8. The Future of the Euro. Edited by Matthias Matthijs & Mark Blyth

The unfolding debt crisis in Greece has brought the efficacy of the Euro into serious speculation.   How will the Eurozone emerge from this ongoing financial and political crisis? This book looks into the enduring legacy of the overarching crisis in its entirety. Some of the world’s top political economists examine the most pressing questions on the past, present and future of the Euro, looking at how countries have changed since its adoption, and determining whether the currency will work in long term. It argues for the necessity to address the pressing economic issues by looking at the foundation that the Euro was created on. As the two editors write, “there are no sustainable technocratic solutions to the Euro problem, which is an inherently political one, and will need political solutions.”


9. Farewell Kabul: From Afghanistan to a More Dangerous World.
By Christina Lamb

Christina Lamb has been a war reporter in and around Afghanistan for more than two decades. As a journalist, she has produced some of the foremost pieces of reportage on the realities of enduring conflict in the country and the surrounding region.
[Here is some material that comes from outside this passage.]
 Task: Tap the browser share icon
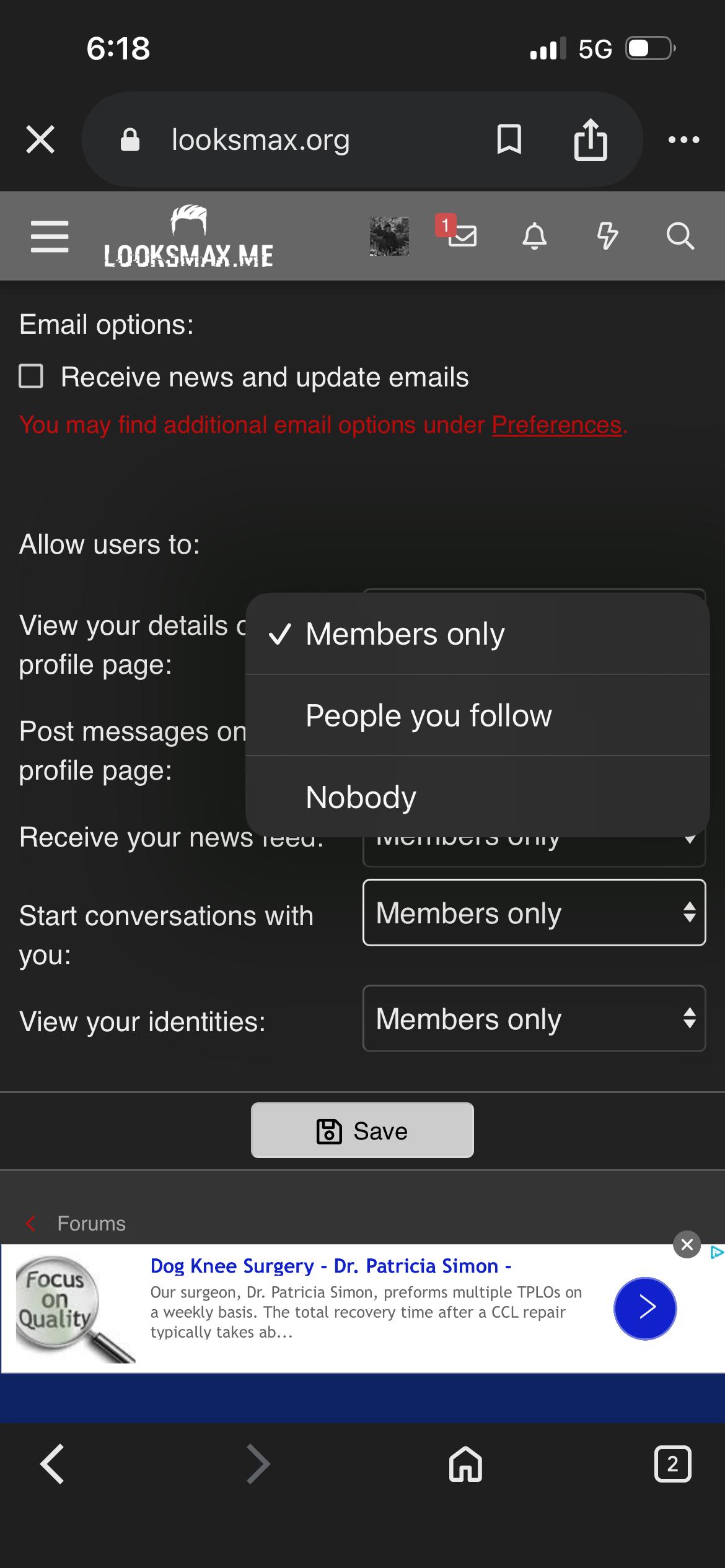click(x=590, y=139)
In Farewell Kabul, she writes a personal account of her experiences in Afghanistan and Pakistan woven into the countries’ histories.

In his review for The Guardian, George Arney said, “Lamb’s graphic description of being caught up in a two-hour firefight alongside British squaddies almost makes the reader’s own heart beat faster.”

10. Disruptive Power: The Crisis of the State in the Digital Age. By Taylor Owen

Last but certainly not least, OpenCanada’s very own Editor-in-Chief Taylor Owen presents a critical response to The New Digital Age (Schmidt & Cohen, 2013) in his analysis of the future world dominated by technology. Encompassing and thorough, Owen still manages to focus on the shifting power dynamics that are resulting from the rise of digitization. Traditional power structures are changing as decentralized international systems rise in prominence and reach. There are a growing number of examples — the Arab Spring, WikiLeaks and Edward Snowden to name but a few — that validate the importance and timeliness of Owen’s writing. Described as “[a] cutting edge analysis of the fast-changing relationship between the declining state and increasingly powerful non-state actors, Disruptive Power is the essential road map for navigating a networked world.” Not to be missed.